- **Task to carry out**:
All lines in the data that hold the word "menu" need copying.

- **Stored data**:
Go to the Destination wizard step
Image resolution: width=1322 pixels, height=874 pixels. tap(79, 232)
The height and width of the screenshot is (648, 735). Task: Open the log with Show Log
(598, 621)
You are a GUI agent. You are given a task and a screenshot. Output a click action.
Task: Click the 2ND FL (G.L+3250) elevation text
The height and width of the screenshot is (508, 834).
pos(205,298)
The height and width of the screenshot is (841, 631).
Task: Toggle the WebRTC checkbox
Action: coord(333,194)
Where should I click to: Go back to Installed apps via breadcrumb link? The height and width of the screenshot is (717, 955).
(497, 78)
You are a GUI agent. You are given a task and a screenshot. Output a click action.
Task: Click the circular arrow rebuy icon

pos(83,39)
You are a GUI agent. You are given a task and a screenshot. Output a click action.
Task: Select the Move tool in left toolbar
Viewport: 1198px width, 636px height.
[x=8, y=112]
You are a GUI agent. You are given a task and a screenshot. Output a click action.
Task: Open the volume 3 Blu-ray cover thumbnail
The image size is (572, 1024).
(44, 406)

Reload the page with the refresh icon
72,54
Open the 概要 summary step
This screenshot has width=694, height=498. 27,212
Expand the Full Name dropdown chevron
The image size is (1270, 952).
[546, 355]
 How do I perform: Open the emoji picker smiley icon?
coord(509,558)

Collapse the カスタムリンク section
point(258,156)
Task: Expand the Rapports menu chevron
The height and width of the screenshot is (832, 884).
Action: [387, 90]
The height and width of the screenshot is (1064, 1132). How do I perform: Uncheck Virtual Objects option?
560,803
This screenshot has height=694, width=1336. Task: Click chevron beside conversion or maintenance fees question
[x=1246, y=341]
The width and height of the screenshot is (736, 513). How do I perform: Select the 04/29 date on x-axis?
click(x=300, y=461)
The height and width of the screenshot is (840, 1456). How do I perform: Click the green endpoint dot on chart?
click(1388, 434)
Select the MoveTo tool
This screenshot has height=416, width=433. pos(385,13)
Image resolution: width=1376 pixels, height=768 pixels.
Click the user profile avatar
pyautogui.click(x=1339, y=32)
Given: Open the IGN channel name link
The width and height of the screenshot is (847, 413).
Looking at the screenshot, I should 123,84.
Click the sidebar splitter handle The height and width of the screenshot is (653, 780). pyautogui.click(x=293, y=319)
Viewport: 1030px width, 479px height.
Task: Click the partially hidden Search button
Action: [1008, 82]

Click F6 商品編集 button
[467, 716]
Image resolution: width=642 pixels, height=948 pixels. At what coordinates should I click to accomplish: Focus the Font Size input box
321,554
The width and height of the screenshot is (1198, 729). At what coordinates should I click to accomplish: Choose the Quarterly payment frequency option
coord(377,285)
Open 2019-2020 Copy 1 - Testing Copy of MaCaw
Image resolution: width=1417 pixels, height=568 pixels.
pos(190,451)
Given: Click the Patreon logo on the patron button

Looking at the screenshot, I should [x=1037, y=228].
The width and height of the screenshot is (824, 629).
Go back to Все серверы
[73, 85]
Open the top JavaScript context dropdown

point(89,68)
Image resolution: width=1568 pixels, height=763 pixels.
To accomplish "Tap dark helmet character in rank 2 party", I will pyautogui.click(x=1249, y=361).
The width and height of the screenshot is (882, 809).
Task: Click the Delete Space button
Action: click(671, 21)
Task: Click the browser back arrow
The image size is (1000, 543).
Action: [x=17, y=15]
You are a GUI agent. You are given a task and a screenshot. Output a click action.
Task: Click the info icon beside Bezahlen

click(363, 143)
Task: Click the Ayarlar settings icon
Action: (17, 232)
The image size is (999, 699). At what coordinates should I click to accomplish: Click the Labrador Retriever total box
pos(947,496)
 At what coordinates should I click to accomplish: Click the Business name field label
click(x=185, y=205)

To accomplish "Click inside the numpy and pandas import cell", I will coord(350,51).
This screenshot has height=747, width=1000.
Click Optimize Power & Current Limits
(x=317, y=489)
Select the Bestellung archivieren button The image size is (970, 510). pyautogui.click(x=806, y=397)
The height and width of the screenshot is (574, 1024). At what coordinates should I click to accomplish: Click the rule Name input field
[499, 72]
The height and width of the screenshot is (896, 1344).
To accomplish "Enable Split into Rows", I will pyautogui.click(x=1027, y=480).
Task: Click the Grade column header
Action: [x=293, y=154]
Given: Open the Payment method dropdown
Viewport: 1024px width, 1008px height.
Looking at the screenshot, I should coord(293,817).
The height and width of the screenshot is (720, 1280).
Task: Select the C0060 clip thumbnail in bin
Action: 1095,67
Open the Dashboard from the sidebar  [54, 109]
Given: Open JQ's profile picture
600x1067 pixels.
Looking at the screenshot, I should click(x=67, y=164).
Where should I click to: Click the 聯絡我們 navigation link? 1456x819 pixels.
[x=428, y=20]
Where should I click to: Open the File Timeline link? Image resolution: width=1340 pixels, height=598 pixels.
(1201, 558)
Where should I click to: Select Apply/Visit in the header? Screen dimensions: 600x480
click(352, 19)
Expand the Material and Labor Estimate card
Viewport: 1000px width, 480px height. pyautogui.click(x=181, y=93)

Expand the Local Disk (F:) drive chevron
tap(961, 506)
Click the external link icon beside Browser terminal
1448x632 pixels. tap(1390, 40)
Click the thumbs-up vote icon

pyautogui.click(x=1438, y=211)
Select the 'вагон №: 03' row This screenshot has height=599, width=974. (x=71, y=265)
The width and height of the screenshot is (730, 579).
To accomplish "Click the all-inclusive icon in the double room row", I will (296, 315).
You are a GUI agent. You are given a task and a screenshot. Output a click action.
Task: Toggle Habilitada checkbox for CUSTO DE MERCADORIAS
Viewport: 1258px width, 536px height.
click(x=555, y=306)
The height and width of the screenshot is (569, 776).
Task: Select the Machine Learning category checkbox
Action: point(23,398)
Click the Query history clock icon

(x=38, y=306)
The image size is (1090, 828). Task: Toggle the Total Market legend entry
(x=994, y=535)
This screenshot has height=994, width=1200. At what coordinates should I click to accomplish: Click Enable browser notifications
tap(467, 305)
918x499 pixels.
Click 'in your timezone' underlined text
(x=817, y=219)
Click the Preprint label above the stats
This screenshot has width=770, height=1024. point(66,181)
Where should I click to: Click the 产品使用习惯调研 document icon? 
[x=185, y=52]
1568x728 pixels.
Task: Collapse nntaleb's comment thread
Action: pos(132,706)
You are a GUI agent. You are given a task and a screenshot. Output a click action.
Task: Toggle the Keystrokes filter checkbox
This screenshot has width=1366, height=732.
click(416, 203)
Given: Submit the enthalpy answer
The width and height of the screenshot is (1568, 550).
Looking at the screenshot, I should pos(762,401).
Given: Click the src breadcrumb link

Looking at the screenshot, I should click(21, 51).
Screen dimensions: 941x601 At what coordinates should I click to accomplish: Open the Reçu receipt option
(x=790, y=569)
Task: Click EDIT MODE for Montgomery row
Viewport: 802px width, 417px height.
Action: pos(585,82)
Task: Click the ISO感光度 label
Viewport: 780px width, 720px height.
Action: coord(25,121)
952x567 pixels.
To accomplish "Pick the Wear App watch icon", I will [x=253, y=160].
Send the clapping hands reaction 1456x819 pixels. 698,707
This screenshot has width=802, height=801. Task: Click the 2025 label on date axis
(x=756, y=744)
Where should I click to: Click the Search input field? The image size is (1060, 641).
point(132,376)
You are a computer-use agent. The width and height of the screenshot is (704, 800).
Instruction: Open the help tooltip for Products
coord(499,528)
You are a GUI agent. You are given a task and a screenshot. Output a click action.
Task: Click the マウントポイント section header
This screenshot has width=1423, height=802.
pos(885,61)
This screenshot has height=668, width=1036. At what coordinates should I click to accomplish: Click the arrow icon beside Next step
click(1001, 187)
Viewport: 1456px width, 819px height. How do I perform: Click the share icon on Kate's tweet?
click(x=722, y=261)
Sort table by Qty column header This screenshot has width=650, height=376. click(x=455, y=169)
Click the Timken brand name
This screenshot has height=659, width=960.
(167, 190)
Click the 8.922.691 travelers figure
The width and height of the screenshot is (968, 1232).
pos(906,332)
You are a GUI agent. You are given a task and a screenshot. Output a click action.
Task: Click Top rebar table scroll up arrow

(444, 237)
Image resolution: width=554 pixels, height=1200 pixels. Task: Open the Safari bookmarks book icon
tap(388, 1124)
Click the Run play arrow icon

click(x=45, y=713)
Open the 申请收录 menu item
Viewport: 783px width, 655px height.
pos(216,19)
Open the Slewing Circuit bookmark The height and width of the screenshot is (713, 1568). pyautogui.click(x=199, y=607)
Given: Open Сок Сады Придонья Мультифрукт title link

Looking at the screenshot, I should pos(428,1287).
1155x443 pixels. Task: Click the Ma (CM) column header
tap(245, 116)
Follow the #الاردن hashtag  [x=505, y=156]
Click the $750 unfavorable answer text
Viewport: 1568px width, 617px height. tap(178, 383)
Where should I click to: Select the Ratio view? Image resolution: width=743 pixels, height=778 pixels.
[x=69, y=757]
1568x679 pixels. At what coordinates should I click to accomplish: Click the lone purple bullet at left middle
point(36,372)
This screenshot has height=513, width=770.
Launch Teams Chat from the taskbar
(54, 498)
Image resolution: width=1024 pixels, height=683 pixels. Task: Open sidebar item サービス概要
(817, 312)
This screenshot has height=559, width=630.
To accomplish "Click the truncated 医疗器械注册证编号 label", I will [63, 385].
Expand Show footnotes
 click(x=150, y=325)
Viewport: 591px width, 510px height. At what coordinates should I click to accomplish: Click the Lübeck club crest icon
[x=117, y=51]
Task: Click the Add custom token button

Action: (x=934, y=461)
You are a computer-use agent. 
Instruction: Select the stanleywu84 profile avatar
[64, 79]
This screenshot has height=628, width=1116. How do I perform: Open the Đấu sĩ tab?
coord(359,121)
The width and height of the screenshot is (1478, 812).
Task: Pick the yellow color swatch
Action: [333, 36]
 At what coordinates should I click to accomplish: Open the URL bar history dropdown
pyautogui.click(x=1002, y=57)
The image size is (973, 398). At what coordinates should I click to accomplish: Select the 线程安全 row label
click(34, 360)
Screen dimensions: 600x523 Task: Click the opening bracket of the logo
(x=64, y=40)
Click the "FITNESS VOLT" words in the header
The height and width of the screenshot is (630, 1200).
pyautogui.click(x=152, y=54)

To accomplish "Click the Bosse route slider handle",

- **Response area**:
Task: Expand the Rapports menu chevron
Open the 申请收录 menu item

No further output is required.